◆ **WHAT YOU HAVE TO DO**:
Please restate word for word each line from the one containing "Filter projects by Color" to the last line of the records below, and drop the pictures.
==*==
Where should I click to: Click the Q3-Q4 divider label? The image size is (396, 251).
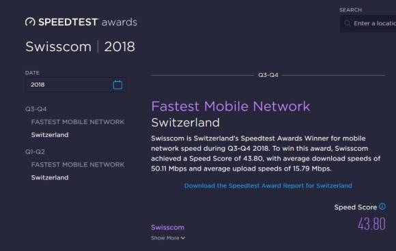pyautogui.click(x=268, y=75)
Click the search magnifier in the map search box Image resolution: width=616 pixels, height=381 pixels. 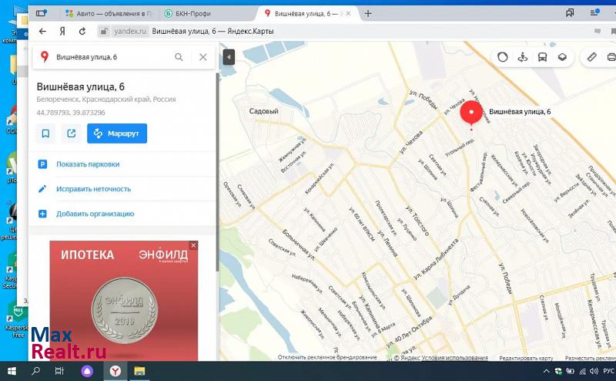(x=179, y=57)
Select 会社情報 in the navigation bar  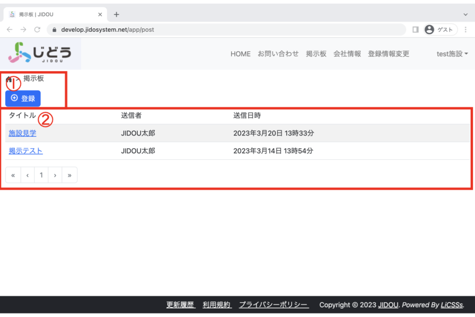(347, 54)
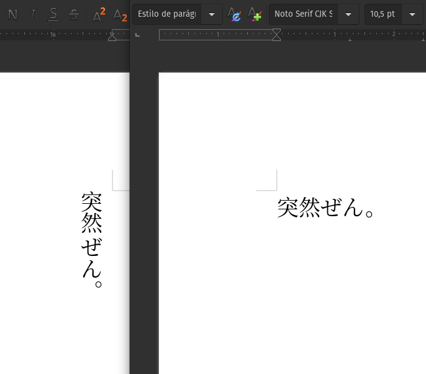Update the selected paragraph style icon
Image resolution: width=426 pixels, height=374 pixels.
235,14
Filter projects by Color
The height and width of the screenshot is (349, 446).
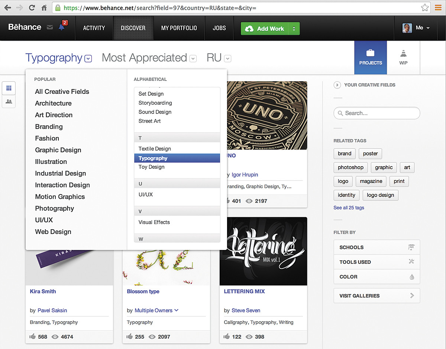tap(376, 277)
==*==
◆ **SOLUTION FOR THIS EXERCISE**:
Filter projects by Color
The height and width of the screenshot is (349, 446).
tap(376, 277)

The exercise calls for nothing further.